• Study material:
━━━
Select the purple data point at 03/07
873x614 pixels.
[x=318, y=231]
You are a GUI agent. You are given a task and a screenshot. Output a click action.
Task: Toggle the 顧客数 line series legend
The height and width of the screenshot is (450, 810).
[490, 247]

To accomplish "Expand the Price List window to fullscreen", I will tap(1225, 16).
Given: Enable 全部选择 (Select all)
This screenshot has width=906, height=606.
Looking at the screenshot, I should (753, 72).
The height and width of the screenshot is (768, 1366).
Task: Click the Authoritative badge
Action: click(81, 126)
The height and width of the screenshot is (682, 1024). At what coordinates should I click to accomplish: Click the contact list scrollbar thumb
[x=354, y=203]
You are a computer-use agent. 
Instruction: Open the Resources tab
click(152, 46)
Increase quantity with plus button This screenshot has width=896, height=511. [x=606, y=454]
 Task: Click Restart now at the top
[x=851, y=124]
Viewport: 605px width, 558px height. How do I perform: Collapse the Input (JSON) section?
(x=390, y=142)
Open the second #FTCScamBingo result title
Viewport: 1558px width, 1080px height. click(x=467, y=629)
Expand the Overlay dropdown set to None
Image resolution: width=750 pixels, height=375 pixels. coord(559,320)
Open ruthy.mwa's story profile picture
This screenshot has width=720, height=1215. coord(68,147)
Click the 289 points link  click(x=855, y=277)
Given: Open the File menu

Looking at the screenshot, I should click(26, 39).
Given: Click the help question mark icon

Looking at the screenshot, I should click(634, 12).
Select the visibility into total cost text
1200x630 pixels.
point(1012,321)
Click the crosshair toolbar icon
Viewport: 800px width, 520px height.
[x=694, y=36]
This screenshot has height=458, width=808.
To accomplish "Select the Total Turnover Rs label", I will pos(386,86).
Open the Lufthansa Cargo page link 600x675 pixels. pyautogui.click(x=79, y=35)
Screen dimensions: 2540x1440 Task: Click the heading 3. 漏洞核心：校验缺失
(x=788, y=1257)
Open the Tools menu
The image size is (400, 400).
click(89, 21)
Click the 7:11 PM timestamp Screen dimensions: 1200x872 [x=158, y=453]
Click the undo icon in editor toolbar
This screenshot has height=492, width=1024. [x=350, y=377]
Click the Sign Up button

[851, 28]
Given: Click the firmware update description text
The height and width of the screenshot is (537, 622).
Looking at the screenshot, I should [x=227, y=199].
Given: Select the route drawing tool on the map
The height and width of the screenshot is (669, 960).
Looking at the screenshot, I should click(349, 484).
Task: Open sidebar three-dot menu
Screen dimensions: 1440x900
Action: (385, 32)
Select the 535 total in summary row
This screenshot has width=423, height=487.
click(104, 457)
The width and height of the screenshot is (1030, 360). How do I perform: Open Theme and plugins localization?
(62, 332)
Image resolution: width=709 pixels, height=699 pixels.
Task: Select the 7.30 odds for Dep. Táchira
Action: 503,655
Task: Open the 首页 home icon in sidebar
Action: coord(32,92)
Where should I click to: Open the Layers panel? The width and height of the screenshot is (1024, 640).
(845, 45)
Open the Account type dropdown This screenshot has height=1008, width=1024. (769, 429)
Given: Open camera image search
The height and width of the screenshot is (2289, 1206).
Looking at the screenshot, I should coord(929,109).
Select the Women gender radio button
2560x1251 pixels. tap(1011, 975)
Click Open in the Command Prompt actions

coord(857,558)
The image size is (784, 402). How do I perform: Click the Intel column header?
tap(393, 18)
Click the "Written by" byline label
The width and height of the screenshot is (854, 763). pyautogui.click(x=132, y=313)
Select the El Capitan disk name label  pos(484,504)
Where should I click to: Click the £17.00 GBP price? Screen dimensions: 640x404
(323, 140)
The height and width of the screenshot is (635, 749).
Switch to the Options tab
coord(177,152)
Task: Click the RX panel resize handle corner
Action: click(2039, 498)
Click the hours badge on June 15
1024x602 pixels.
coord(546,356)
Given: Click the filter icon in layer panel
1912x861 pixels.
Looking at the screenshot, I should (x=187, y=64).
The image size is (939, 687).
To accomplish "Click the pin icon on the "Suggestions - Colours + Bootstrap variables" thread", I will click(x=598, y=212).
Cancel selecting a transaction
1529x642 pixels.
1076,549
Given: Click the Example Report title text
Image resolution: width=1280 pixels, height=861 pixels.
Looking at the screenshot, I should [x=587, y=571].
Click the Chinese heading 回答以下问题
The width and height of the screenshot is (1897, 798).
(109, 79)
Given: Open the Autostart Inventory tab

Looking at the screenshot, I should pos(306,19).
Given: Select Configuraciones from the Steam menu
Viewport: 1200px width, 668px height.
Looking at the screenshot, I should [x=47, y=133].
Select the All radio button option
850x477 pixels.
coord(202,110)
━━━
• Assigned task:
Word for word, reproduce every record shown above.

• Exercise response:
Select the purple data point at 03/07
873x614 pixels.
[x=318, y=231]
You are a GUI agent. You are given a task and a screenshot. Output a click action.
Task: Toggle the 顧客数 line series legend
The height and width of the screenshot is (450, 810).
[490, 247]

To accomplish "Expand the Price List window to fullscreen", I will tap(1225, 16).
Given: Enable 全部选择 (Select all)
This screenshot has width=906, height=606.
Looking at the screenshot, I should (753, 72).
The height and width of the screenshot is (768, 1366).
Task: Click the Authoritative badge
Action: click(81, 126)
The height and width of the screenshot is (682, 1024). At what coordinates should I click to accomplish: Click the contact list scrollbar thumb
[x=354, y=203]
You are a computer-use agent. 
Instruction: Open the Resources tab
click(152, 46)
Increase quantity with plus button This screenshot has width=896, height=511. [x=606, y=454]
 Task: Click Restart now at the top
[x=851, y=124]
Viewport: 605px width, 558px height. How do I perform: Collapse the Input (JSON) section?
(x=390, y=142)
Open the second #FTCScamBingo result title
Viewport: 1558px width, 1080px height. click(x=467, y=629)
Expand the Overlay dropdown set to None
Image resolution: width=750 pixels, height=375 pixels. coord(559,320)
Open ruthy.mwa's story profile picture
This screenshot has width=720, height=1215. coord(68,147)
Click the 289 points link  click(x=855, y=277)
Given: Open the File menu

Looking at the screenshot, I should click(26, 39).
Given: Click the help question mark icon

Looking at the screenshot, I should click(634, 12).
Select the visibility into total cost text
1200x630 pixels.
point(1012,321)
Click the crosshair toolbar icon
Viewport: 800px width, 520px height.
[x=694, y=36]
This screenshot has height=458, width=808.
To accomplish "Select the Total Turnover Rs label", I will pos(386,86).
Open the Lufthansa Cargo page link 600x675 pixels. pyautogui.click(x=79, y=35)
Screen dimensions: 2540x1440 Task: Click the heading 3. 漏洞核心：校验缺失
(x=788, y=1257)
Open the Tools menu
The image size is (400, 400).
click(89, 21)
Click the 7:11 PM timestamp Screen dimensions: 1200x872 [x=158, y=453]
Click the undo icon in editor toolbar
This screenshot has height=492, width=1024. [x=350, y=377]
Click the Sign Up button

[851, 28]
Given: Click the firmware update description text
The height and width of the screenshot is (537, 622).
Looking at the screenshot, I should [x=227, y=199].
Given: Select the route drawing tool on the map
The height and width of the screenshot is (669, 960).
Looking at the screenshot, I should click(349, 484).
Task: Open sidebar three-dot menu
Screen dimensions: 1440x900
Action: (385, 32)
Select the 535 total in summary row
This screenshot has width=423, height=487.
click(104, 457)
The width and height of the screenshot is (1030, 360). How do I perform: Open Theme and plugins localization?
(62, 332)
Image resolution: width=709 pixels, height=699 pixels.
Task: Select the 7.30 odds for Dep. Táchira
Action: 503,655
Task: Open the 首页 home icon in sidebar
Action: coord(32,92)
Where should I click to: Open the Layers panel? The width and height of the screenshot is (1024, 640).
(845, 45)
Open the Account type dropdown This screenshot has height=1008, width=1024. (769, 429)
Given: Open camera image search
The height and width of the screenshot is (2289, 1206).
Looking at the screenshot, I should coord(929,109).
Select the Women gender radio button
2560x1251 pixels. tap(1011, 975)
Click Open in the Command Prompt actions

coord(857,558)
The image size is (784, 402). How do I perform: Click the Intel column header?
tap(393, 18)
Click the "Written by" byline label
The width and height of the screenshot is (854, 763). pyautogui.click(x=132, y=313)
Select the El Capitan disk name label  pos(484,504)
Where should I click to: Click the £17.00 GBP price? Screen dimensions: 640x404
(323, 140)
The height and width of the screenshot is (635, 749).
Switch to the Options tab
coord(177,152)
Task: Click the RX panel resize handle corner
Action: click(2039, 498)
Click the hours badge on June 15
1024x602 pixels.
coord(546,356)
Given: Click the filter icon in layer panel
1912x861 pixels.
Looking at the screenshot, I should (x=187, y=64).
The image size is (939, 687).
To accomplish "Click the pin icon on the "Suggestions - Colours + Bootstrap variables" thread", I will click(x=598, y=212).
Cancel selecting a transaction
1529x642 pixels.
1076,549
Given: Click the Example Report title text
Image resolution: width=1280 pixels, height=861 pixels.
Looking at the screenshot, I should [x=587, y=571].
Click the Chinese heading 回答以下问题
The width and height of the screenshot is (1897, 798).
(109, 79)
Given: Open the Autostart Inventory tab

Looking at the screenshot, I should pos(306,19).
Given: Select Configuraciones from the Steam menu
Viewport: 1200px width, 668px height.
Looking at the screenshot, I should [x=47, y=133].
Select the All radio button option
850x477 pixels.
coord(202,110)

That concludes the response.